**TEKS YANG DITAMPILKAN:**

------------------------

Home
/
News

Kearifan Lokal dalam Wayang Sasak

Kearifan Lokal dalam Wayang Sasak

Chairul Akhmad14 December 2016
Bagikan :
tempo-co
Preview


Jayengrana atau Wong Agung Menak menjadi tokoh sentral dalam berbagai kisah wayang kulit Sasak, Lombok, Nusa Tenggara Barat. Berbeda dengan di Jawa dan Bali, kesenian wayang yang berkembang di Lombok ini tidak berlatar pada kisah Mahabharata dan Ramayana, tapi pada era Nabi Muhammad. Unik memang.

------------------------

**TUGAS SINGKAT:** Tuliskan kembali seluruh teks tentang wayang Sasak di atas tanpa mengubah apa pun. Gunakan teks tentang wayang Sasak di atas sebagai satu-satunya sumber.

**BAHAN TERSEDIA:**
------------------------

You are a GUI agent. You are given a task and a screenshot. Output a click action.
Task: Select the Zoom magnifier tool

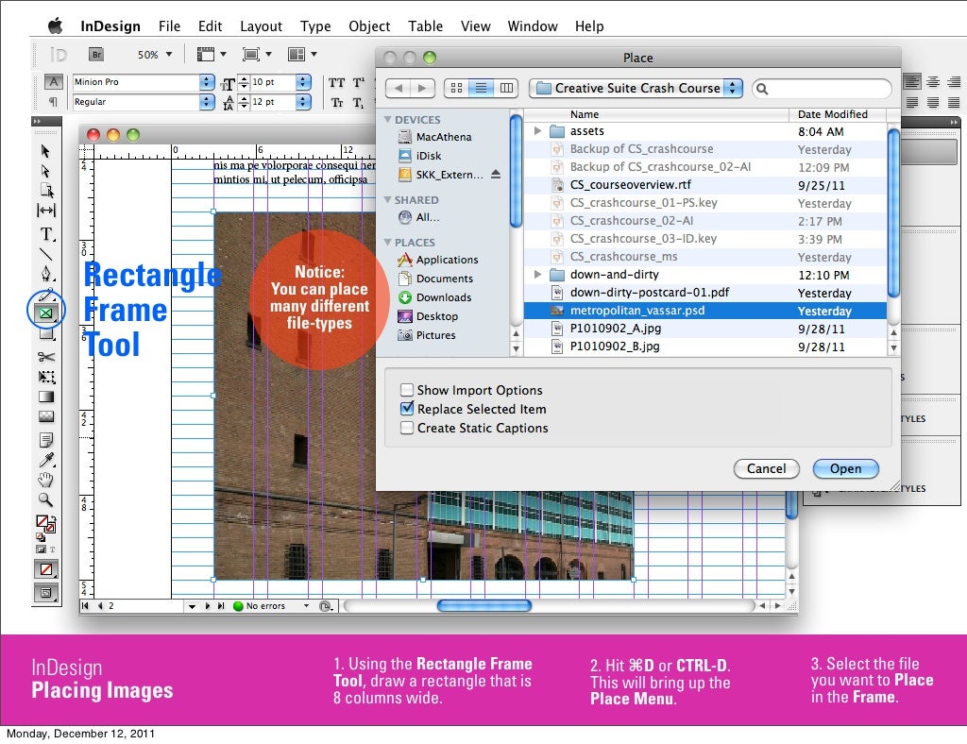[x=45, y=499]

------------------------

**JAWABAN TERTULIS:**
Home
/
News

Kearifan Lokal dalam Wayang Sasak

Kearifan Lokal dalam Wayang Sasak

Chairul Akhmad14 December 2016
Bagikan :
tempo-co
Preview


Jayengrana atau Wong Agung Menak menjadi tokoh sentral dalam berbagai kisah wayang kulit Sasak, Lombok, Nusa Tenggara Barat. Berbeda dengan di Jawa dan Bali, kesenian wayang yang berkembang di Lombok ini tidak berlatar pada kisah Mahabharata dan Ramayana, tapi pada era Nabi Muhammad. Unik memang.